(Task): Copy these rows exactly, starting at the line that contains "At what (x,y)" and continuing through the end of the rows.

(Records from a dataset):
━━━━━━━━━━

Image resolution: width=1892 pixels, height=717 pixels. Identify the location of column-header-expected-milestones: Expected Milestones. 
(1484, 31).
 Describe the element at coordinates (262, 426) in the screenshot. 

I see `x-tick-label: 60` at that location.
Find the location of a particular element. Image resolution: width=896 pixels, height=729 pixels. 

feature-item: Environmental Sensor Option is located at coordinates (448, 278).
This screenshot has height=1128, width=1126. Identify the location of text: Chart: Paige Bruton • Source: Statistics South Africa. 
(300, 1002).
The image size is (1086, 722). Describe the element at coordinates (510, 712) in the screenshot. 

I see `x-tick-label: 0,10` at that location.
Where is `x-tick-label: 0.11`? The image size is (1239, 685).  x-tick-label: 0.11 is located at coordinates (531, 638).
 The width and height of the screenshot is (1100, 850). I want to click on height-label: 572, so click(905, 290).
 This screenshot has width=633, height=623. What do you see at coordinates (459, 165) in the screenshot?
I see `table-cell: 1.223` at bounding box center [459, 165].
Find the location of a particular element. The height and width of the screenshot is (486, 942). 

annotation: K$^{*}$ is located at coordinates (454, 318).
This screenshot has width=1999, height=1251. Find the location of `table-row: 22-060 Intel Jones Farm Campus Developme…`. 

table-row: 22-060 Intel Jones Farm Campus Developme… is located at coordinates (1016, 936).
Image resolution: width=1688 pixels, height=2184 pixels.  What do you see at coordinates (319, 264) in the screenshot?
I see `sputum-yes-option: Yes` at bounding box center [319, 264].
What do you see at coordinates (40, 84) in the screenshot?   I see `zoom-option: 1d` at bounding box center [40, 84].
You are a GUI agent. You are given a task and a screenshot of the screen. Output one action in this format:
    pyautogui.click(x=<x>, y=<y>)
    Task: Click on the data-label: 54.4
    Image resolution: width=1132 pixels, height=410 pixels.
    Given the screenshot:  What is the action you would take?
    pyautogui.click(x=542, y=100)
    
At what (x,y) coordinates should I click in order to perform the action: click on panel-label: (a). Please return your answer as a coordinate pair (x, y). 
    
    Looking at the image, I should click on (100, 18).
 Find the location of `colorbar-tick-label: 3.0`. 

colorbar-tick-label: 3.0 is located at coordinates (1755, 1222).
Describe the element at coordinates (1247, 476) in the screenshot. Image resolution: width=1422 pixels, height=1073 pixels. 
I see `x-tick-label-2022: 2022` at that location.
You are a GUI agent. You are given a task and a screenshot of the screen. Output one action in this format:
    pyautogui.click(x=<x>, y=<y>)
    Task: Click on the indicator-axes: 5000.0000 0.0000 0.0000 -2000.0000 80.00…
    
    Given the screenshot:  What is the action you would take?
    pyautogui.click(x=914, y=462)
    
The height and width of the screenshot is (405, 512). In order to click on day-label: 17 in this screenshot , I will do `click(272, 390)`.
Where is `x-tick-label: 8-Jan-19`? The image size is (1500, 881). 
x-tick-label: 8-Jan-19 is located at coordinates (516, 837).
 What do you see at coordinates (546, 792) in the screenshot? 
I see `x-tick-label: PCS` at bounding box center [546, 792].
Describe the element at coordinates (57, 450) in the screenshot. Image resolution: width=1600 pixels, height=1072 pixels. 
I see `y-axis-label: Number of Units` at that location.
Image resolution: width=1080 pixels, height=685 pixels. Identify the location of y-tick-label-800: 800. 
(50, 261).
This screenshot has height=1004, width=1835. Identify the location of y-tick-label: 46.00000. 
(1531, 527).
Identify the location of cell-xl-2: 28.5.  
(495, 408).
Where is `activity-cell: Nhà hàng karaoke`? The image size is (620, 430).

━━━━━━━━━━

(Task output):
At what (x,y) coordinates should I click in order to perform the action: click on panel-label: (a). Please return your answer as a coordinate pair (x, y). 
    
    Looking at the image, I should click on (100, 18).
 Find the location of `colorbar-tick-label: 3.0`. 

colorbar-tick-label: 3.0 is located at coordinates (1755, 1222).
Describe the element at coordinates (1247, 476) in the screenshot. Image resolution: width=1422 pixels, height=1073 pixels. 
I see `x-tick-label-2022: 2022` at that location.
You are a GUI agent. You are given a task and a screenshot of the screen. Output one action in this format:
    pyautogui.click(x=<x>, y=<y>)
    Task: Click on the indicator-axes: 5000.0000 0.0000 0.0000 -2000.0000 80.00…
    
    Given the screenshot:  What is the action you would take?
    pyautogui.click(x=914, y=462)
    
The height and width of the screenshot is (405, 512). In order to click on day-label: 17 in this screenshot , I will do `click(272, 390)`.
Where is `x-tick-label: 8-Jan-19`? The image size is (1500, 881). 
x-tick-label: 8-Jan-19 is located at coordinates (516, 837).
 What do you see at coordinates (546, 792) in the screenshot? 
I see `x-tick-label: PCS` at bounding box center [546, 792].
Describe the element at coordinates (57, 450) in the screenshot. Image resolution: width=1600 pixels, height=1072 pixels. 
I see `y-axis-label: Number of Units` at that location.
Image resolution: width=1080 pixels, height=685 pixels. Identify the location of y-tick-label-800: 800. 
(50, 261).
This screenshot has height=1004, width=1835. Identify the location of y-tick-label: 46.00000. 
(1531, 527).
Identify the location of cell-xl-2: 28.5.  
(495, 408).
Where is `activity-cell: Nhà hàng karaoke`? The image size is (620, 430).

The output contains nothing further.